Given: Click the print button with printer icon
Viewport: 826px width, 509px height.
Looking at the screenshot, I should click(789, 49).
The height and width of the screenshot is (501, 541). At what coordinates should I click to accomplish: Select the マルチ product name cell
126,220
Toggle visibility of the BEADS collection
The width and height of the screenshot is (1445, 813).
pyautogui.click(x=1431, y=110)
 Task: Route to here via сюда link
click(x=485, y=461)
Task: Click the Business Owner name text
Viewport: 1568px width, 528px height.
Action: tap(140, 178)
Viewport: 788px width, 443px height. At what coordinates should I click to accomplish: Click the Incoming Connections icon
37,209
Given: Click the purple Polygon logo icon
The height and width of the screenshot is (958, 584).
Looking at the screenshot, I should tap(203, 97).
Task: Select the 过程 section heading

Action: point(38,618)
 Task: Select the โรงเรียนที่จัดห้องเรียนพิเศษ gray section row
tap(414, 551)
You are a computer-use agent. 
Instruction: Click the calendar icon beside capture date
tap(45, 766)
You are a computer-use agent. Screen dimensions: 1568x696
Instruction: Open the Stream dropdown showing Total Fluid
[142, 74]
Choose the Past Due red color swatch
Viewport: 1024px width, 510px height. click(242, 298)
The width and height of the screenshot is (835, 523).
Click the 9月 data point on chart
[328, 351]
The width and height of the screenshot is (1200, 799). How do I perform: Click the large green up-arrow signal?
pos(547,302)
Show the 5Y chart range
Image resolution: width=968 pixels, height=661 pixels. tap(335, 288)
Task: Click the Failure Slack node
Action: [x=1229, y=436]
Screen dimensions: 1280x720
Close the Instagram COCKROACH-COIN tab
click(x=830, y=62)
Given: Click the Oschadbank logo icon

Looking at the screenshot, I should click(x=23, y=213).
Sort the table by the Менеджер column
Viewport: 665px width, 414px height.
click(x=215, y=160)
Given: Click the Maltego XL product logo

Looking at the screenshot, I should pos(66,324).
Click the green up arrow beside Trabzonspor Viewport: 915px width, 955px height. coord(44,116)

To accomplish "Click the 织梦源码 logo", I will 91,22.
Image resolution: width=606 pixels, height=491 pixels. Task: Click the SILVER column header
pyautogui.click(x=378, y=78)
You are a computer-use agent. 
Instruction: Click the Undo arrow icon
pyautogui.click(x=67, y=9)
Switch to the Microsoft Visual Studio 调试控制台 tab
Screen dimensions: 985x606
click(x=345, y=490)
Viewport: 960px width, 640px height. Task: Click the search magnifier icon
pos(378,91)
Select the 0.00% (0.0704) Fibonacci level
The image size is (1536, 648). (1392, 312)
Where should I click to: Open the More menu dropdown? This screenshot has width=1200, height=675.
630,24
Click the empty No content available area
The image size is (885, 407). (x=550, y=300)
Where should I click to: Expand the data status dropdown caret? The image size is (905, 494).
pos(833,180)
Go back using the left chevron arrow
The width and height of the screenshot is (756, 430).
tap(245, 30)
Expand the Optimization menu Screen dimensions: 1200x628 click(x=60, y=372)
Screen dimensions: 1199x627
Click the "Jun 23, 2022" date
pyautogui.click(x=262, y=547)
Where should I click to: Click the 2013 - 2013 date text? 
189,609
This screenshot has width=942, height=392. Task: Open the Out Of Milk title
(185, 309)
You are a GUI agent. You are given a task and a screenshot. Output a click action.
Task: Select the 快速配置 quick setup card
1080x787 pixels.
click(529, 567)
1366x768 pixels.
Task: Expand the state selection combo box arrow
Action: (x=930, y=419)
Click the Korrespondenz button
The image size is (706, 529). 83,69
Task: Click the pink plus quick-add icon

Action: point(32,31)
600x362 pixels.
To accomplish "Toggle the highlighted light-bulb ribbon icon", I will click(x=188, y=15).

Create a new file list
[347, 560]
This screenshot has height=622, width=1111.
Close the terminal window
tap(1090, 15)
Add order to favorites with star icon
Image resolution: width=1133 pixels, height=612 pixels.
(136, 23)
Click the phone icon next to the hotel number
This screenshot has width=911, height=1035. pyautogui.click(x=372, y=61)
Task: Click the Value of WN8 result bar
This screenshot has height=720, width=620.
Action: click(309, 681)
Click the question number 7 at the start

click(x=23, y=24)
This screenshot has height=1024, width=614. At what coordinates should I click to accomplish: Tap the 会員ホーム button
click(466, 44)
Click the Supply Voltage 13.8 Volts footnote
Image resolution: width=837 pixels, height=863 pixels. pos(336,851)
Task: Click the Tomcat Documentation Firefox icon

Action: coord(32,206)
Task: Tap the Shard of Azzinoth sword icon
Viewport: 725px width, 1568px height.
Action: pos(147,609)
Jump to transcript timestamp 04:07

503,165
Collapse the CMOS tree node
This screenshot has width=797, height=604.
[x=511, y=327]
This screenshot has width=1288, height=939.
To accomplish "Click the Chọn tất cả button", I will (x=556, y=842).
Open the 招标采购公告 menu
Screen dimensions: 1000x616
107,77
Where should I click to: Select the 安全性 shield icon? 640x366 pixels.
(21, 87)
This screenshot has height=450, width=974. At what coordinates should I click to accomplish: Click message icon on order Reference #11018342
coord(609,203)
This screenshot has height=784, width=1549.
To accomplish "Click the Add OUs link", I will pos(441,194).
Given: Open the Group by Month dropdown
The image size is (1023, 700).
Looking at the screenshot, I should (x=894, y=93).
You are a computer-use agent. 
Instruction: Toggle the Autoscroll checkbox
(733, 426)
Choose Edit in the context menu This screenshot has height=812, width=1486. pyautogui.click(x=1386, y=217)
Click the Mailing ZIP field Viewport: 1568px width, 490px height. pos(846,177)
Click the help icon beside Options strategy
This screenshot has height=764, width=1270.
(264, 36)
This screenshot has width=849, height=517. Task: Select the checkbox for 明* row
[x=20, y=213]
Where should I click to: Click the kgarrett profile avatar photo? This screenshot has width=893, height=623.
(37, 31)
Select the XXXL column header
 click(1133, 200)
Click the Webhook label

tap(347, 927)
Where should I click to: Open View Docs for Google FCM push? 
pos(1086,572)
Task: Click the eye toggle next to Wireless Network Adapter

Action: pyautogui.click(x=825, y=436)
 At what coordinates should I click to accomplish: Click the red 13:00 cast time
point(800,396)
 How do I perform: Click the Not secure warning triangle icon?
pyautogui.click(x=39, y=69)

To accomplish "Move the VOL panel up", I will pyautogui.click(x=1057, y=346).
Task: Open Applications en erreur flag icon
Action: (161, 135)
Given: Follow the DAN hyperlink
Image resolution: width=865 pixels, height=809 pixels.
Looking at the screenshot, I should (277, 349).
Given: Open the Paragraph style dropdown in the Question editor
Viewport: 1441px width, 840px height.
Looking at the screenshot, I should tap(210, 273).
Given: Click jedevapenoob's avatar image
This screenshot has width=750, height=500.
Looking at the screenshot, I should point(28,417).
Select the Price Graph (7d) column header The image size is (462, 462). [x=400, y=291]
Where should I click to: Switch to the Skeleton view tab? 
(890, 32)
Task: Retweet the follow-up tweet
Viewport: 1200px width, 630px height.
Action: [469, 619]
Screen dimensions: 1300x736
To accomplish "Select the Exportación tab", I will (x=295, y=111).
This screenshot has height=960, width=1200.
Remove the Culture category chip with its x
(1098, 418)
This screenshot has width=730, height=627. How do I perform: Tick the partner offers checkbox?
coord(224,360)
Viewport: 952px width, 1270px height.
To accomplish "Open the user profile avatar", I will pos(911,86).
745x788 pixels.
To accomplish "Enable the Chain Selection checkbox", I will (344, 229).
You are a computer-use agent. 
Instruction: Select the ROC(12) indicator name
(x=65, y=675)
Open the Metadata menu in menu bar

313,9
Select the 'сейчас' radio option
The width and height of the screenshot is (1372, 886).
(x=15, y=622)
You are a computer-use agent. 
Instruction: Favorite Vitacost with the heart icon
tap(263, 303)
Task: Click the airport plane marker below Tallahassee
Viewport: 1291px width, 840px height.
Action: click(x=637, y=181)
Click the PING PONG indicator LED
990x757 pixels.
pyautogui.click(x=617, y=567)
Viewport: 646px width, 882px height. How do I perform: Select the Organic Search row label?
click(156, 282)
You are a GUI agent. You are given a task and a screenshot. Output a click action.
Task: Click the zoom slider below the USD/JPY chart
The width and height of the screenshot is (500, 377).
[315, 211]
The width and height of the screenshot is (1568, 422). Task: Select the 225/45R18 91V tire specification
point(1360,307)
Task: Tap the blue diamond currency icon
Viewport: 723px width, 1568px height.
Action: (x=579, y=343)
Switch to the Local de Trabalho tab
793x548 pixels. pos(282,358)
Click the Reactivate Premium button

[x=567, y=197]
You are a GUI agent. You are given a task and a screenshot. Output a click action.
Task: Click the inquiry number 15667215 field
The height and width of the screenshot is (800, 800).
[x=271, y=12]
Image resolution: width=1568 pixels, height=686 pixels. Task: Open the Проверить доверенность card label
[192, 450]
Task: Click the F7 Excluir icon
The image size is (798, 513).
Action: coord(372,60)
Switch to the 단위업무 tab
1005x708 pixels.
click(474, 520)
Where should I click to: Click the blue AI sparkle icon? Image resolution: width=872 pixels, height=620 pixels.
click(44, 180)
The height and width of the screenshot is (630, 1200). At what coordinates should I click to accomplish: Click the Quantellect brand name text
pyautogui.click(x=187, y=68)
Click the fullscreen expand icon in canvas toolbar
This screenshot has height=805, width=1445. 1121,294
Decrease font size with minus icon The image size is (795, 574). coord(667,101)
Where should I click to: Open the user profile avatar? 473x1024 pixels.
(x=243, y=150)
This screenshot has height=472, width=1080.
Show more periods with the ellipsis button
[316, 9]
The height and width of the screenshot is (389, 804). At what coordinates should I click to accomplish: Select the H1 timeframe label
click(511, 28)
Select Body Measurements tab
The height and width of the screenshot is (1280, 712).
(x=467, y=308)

==============================

• _Aim of the task_
Starting with the first line of the data above, copy each line exactly until you reach the line with "The width and height of the screenshot is (835, 523)."; include that line as well.

• _Response to this task_
Given: Click the print button with printer icon
Viewport: 826px width, 509px height.
Looking at the screenshot, I should click(789, 49).
The height and width of the screenshot is (501, 541). At what coordinates should I click to accomplish: Select the マルチ product name cell
126,220
Toggle visibility of the BEADS collection
The width and height of the screenshot is (1445, 813).
pyautogui.click(x=1431, y=110)
 Task: Route to here via сюда link
click(x=485, y=461)
Task: Click the Business Owner name text
Viewport: 1568px width, 528px height.
Action: tap(140, 178)
Viewport: 788px width, 443px height. At what coordinates should I click to accomplish: Click the Incoming Connections icon
37,209
Given: Click the purple Polygon logo icon
The height and width of the screenshot is (958, 584).
Looking at the screenshot, I should tap(203, 97).
Task: Select the 过程 section heading

Action: point(38,618)
 Task: Select the โรงเรียนที่จัดห้องเรียนพิเศษ gray section row
tap(414, 551)
You are a computer-use agent. 
Instruction: Click the calendar icon beside capture date
tap(45, 766)
You are a computer-use agent. Screen dimensions: 1568x696
Instruction: Open the Stream dropdown showing Total Fluid
[142, 74]
Choose the Past Due red color swatch
Viewport: 1024px width, 510px height. click(242, 298)
The width and height of the screenshot is (835, 523).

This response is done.